Sony a conclu un accord de 7,85 millions de dollars pour régler une action collective qui l'accusait de pratiques anticoncurrentielles sur son PlayStation Store. Elle a été accusée d'empêcher d'autres détaillants de vendre des codes d'échange numériques, créant ainsi un monopole qui a fait grimper le prix des jeux. L'entreprise n'admet aucune faute, mais indemnisera les utilisateurs qui ont acheté des titres numériques entre 2019 et 2023.

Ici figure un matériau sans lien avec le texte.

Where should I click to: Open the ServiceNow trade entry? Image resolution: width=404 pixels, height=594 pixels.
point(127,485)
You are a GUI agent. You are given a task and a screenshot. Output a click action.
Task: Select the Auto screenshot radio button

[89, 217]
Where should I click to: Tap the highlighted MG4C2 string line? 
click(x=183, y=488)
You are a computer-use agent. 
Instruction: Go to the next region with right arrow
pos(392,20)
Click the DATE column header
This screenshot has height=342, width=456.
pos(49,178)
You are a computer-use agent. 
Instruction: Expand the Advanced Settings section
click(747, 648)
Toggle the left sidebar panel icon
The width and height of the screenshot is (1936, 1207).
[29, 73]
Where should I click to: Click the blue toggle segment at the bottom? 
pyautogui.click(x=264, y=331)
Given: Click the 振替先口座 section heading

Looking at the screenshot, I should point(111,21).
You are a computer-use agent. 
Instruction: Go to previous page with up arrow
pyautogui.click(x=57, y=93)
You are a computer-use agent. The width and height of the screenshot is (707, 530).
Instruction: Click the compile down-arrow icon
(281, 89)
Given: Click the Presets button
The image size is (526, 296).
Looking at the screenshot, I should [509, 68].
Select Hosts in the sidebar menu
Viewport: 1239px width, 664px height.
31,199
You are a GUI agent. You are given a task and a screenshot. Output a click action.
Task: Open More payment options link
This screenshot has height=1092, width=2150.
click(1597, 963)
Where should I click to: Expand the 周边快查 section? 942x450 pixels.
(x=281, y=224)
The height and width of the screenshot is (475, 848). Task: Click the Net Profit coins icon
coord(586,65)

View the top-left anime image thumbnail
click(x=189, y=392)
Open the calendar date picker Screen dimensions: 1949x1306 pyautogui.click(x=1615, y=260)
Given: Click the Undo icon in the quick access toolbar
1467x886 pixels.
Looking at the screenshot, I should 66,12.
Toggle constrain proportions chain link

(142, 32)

Comment fonctionne le monopole numérique sur la plateforme PlayStation 🎮
L'action en justice soutenait que Sony forçait les développeurs à vendre leurs jeux uniquement sur le PlayStation Store, éliminant ainsi la concurrence des magasins externes qui proposaient des codes d'échange moins chers. En contrôlant 100 % des ventes numériques, Sony pouvait fixer des prix élevés et prélever une commission de 30 % sur chaque transaction. Ce modèle de jardin clos limitait les choix des utilisateurs et maintenait les coûts élevés, ce que les plaignants considéraient comme une violation des lois sur la concurrence.
Payer 7,85 millions : le prix à ne pas partager ses jouets 💸
Sony dépensera 7,85 millions dans cet accord, une somme qui, pour l'entreprise, équivaut à trouver une pièce de monnaie entre les coussins du canapé de son manoir. Pendant ce temps, les utilisateurs qui ont acheté des jeux numériques pourraient recevoir quelques euros en retour, juste ce qu'il faut pour acheter un DLC de chapeau virtuel. Au final, le monopole se brise, mais juste assez pour que Sony n'ait pas à changer son modèle économique.